讲座报告
【2024-11-7】 【大师讲坛】第235期 | 探秘催化科学
发布时间:2024年10月31日

报告时间 / Time

2024年11月7日 15:00-16:30, Nov 7, 2024

报告地点 / Location

致远学院光彪楼一楼报告厅

200 Lecture Hall, Zhiyuan College

报告语言 / Language

英文English


报告嘉宾 / Invited Speaker


Frank Glorius

德意志科学院院士

欧洲人文和自然科学院院士



嘉宾简介

Guest Introduction

Frank Glorius is a professor at the University of Muenster. He is a member of the German National Academy of Sciences, and the Academia Europaea, his research interests span multiple areas in the field of chemistry, including N-heterocyclic carbene chemistry, the development of novel screening strategy, visible-light catalysis, chemical biology, and AI-driven synthetic science. He has published over 400 papers in journals such as Nature and Science. Frank has received numerous awards, including OMCOS Award (2011), Leibniz Prize (2013), Mukaiyama Award (2017), ACS Cope Scholar Award (2018), Otto Roelen Medal (2020), and Otto Bayer Award (2022). He has also received ERC grants three times (2010, 2017, and 2023) and has been listed as a Highly Cited Researcher by Clarivate Analytics for ten consecutive years. Over the past 20+ years of his academic and teaching career, Frank has trained 95 PhD students and 54 postdoctoral researchers, 44 of whom hold faculty positions at various research institutes and universities worldwide. This includes many top research institutions in China, such as SJTU, FDU, ZJU, NJU, USTC, WHU, SCU, NKU, SYSU, ShanghaiTech, CDU, SHU, ICCAS, SIOC, and SIAT.
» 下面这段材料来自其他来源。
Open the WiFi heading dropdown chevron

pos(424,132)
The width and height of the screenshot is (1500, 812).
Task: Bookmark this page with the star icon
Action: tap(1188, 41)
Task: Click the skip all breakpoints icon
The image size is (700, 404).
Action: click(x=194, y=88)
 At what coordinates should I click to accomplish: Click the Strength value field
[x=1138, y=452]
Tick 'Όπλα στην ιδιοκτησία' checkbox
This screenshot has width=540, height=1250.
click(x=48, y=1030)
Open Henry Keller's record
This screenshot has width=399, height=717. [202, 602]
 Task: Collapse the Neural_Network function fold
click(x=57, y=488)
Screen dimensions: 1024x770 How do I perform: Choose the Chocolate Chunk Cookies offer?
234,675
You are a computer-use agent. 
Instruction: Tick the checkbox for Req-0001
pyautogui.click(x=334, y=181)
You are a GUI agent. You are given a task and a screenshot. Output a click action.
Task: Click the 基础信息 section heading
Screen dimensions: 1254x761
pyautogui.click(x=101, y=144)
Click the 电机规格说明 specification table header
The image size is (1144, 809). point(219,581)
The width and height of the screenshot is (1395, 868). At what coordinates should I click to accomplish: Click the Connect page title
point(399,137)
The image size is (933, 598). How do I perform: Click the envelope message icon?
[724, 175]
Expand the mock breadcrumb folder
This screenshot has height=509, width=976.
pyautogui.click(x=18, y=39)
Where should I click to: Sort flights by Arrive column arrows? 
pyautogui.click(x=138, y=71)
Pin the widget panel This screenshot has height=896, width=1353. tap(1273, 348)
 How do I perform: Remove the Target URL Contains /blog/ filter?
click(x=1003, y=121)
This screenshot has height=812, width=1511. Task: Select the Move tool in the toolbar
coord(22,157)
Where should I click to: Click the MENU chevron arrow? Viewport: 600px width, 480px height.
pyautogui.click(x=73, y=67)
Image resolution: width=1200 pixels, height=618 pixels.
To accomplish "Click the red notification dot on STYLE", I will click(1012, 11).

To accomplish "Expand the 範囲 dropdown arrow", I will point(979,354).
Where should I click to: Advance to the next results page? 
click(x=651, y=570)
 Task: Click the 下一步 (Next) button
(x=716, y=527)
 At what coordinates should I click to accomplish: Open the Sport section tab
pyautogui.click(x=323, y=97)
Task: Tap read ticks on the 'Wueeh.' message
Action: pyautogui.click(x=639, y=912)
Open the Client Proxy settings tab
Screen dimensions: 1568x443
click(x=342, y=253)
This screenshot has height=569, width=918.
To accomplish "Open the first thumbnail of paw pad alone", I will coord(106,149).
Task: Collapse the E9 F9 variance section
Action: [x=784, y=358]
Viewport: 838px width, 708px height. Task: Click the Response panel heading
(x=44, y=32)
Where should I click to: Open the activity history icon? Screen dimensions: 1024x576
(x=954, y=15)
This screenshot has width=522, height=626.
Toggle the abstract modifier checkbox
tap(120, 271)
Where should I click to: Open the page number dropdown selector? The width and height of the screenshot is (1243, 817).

Frank Glorius, 德国明斯特大学教授,德意志科学院院士,欧洲人文和自然科学院院士。他的研究兴趣涵盖了化学领域的多个方向,包括涉及氮杂环卡宾的合成化学与表界面化学、新型筛选技术的开发、可见光催化、化学生物学以及人工智能驱动的合成科学等,先后在Nature、Science等期刊发表学术论文四百余篇。Frank获得过众多奖项,包括OMCOS award(2011年)、莱布尼茨奖(2013年)、Mukaiyama award(2017年)、ACS Cope scholar award(2018年)、Otto-Roelen-Medal(2020)、Otto Bayer Award (2022年)、三次ERC资助(2010、2017和2023年),并连续十年入选科睿唯安高被引科学家。在过去二十余年的学术以及教学生涯中,Frank培养了95位博士生以及54位博士后,其中44位在全球多个研究所和大学担任教职,包括多所位于中国的研究机构,例如上海交通大学、复旦大学、 浙江大学、南京大学、中国科学技术大学、武汉大学、四川大学、南开大学、中山大学、上海科技大学、成都大学、上海大学、中科院化学所、中科院有机所以及中科院深圳先进技术研究院等。

讲座摘要

Abstract

Catalysis is a key technology, since it allows for increased levels of selectivity and efficacy of chemical transformations. While significant progress can be made by rational design or engineered step-by-step improvements, many pressing challenges in the field require the discovery of new and formerly unexpected results. Arguably, the question “How to discover?” is at the heart of the scientific process. In this talk, (smart)screening strategies for accelerated discovery and improved reproducibility will be presented, machine learning for chemistry will be discussed, together with new photocatalytic transformations. In addition, two other exciting areas will be addressed briefly: N-Heterocyclic Carbenes (NHCs) on surfaces and imidazolium-based lipid analogs for integrating into biological membranes.